Entrées d'une source de données
__________
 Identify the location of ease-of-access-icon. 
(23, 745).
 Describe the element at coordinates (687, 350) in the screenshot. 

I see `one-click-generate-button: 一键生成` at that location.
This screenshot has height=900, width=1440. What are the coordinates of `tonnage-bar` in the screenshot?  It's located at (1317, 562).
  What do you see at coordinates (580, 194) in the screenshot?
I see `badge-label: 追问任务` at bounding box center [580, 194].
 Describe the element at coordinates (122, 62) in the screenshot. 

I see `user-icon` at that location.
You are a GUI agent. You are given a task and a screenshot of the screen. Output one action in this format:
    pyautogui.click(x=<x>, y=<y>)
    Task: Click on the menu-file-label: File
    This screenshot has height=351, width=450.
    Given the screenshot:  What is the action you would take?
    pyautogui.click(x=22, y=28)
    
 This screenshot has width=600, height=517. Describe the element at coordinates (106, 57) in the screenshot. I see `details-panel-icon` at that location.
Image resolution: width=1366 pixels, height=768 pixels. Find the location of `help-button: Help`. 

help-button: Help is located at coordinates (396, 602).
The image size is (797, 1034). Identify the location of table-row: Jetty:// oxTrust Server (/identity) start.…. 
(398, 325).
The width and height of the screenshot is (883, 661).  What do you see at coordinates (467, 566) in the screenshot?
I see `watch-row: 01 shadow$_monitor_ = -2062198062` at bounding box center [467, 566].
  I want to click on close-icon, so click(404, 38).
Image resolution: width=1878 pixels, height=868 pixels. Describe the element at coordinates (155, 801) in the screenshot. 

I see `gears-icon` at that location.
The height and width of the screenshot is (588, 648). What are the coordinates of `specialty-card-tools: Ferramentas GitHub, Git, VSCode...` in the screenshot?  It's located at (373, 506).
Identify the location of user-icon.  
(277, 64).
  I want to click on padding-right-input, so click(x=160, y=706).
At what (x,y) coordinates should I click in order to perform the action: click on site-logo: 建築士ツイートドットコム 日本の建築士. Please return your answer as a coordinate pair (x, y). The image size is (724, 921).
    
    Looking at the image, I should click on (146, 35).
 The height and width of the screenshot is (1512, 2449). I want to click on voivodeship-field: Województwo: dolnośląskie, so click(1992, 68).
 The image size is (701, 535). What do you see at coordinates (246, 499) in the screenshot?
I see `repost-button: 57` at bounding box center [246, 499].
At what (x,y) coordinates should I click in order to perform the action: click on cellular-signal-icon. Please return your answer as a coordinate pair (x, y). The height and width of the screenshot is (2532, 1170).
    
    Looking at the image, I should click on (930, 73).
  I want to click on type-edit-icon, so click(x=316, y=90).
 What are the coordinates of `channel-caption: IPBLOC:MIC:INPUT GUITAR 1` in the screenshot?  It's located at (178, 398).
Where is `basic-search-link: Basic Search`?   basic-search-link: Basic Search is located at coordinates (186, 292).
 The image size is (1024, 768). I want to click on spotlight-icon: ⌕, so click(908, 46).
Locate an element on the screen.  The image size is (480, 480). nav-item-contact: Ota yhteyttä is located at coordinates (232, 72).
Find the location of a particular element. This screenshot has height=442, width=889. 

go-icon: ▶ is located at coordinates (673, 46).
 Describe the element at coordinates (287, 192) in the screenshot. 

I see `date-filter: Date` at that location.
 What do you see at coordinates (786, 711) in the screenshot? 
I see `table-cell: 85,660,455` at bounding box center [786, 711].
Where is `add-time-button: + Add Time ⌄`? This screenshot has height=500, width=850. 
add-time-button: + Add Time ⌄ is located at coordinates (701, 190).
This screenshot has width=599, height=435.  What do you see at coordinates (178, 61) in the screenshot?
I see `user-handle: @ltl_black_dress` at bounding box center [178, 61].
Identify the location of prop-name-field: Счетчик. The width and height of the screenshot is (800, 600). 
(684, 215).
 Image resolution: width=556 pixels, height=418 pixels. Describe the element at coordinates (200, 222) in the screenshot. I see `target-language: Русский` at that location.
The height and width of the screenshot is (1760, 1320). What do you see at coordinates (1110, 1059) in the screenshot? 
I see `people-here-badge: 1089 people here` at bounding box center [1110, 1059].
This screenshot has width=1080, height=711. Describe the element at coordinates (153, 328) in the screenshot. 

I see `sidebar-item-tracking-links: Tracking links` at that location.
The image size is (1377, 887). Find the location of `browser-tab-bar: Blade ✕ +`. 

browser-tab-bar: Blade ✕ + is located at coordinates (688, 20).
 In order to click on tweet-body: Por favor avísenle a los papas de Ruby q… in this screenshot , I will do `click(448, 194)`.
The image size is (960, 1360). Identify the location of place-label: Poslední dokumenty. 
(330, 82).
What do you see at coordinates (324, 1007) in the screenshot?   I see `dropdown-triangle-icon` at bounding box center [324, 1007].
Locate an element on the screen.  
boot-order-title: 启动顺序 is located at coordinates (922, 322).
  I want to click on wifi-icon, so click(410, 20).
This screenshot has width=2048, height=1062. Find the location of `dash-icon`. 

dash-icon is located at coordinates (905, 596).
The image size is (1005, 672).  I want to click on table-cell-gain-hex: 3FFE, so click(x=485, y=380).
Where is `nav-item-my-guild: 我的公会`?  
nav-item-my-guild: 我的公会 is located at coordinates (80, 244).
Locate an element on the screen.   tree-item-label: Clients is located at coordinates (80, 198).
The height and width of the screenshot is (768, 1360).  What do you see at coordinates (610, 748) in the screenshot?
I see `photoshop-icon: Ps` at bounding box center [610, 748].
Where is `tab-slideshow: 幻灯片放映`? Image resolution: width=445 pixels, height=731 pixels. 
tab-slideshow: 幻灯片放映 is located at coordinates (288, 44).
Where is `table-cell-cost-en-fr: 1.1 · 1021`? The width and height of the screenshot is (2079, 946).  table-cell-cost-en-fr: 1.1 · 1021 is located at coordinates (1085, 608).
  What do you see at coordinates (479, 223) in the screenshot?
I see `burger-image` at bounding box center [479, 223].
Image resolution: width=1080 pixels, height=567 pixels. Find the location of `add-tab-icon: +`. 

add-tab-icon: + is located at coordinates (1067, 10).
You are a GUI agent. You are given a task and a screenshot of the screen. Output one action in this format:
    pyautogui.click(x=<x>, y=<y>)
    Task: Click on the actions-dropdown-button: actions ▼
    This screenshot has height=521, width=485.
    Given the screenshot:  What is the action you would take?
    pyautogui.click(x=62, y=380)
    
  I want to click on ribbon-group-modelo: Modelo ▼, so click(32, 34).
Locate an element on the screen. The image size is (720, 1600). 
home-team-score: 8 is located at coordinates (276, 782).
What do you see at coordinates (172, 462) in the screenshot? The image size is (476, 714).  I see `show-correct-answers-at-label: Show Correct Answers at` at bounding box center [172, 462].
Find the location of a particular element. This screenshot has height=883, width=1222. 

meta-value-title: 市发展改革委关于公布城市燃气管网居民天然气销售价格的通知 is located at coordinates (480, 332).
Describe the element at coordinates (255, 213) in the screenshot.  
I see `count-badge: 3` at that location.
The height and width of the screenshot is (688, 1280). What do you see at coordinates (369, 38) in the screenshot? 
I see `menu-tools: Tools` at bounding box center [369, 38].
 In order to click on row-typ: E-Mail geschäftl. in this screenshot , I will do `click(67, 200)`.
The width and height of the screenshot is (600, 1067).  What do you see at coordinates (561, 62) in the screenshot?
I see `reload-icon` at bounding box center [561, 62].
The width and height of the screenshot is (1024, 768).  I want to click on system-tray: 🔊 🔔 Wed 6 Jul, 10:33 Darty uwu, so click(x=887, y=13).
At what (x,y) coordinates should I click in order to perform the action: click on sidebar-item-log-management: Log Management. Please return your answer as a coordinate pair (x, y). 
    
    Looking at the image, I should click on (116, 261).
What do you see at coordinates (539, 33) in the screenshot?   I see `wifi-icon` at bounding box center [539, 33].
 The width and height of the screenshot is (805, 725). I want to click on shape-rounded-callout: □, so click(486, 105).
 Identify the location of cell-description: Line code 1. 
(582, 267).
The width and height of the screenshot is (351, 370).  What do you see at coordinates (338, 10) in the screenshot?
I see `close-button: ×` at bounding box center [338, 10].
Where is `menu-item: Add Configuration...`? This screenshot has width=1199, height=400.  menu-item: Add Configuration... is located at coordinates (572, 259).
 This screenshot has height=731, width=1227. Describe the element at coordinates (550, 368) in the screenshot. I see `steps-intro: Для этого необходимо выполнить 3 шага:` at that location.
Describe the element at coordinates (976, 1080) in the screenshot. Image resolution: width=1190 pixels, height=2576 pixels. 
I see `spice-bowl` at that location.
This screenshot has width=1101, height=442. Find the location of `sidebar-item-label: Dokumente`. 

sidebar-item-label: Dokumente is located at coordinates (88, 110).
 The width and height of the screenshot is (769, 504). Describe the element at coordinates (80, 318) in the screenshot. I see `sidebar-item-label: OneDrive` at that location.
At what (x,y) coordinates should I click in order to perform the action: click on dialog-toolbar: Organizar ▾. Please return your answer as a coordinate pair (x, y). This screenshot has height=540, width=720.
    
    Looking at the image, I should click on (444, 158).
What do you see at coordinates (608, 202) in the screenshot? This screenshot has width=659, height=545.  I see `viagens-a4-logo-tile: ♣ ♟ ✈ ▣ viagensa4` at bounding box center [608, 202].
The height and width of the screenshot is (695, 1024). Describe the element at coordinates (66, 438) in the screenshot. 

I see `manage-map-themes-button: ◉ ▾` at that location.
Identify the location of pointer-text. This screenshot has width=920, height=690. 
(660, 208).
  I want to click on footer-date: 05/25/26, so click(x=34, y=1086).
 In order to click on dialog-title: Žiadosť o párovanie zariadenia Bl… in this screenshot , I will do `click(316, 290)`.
__________
## [DÉTAILS DE L'EXERCICE]
Repérez toutes les lignes des entrées qui contiennent la chaîne « item » et recopiez-les. La recherche tient compte de la casse.

## [RÉSULTAT ATTENDU]
Locate an element on the screen.  The image size is (480, 480). nav-item-contact: Ota yhteyttä is located at coordinates (232, 72).
I see `sidebar-item-tracking-links: Tracking links` at that location.
Where is `nav-item-my-guild: 我的公会`?  
nav-item-my-guild: 我的公会 is located at coordinates (80, 244).
Locate an element on the screen.   tree-item-label: Clients is located at coordinates (80, 198).
At what (x,y) coordinates should I click in order to perform the action: click on sidebar-item-log-management: Log Management. Please return your answer as a coordinate pair (x, y). 
Where is `menu-item: Add Configuration...`? This screenshot has width=1199, height=400.  menu-item: Add Configuration... is located at coordinates (572, 259).
This screenshot has width=1101, height=442. Find the location of `sidebar-item-label: Dokumente`. 
sidebar-item-label: Dokumente is located at coordinates (88, 110).
 The width and height of the screenshot is (769, 504). Describe the element at coordinates (80, 318) in the screenshot. I see `sidebar-item-label: OneDrive` at that location.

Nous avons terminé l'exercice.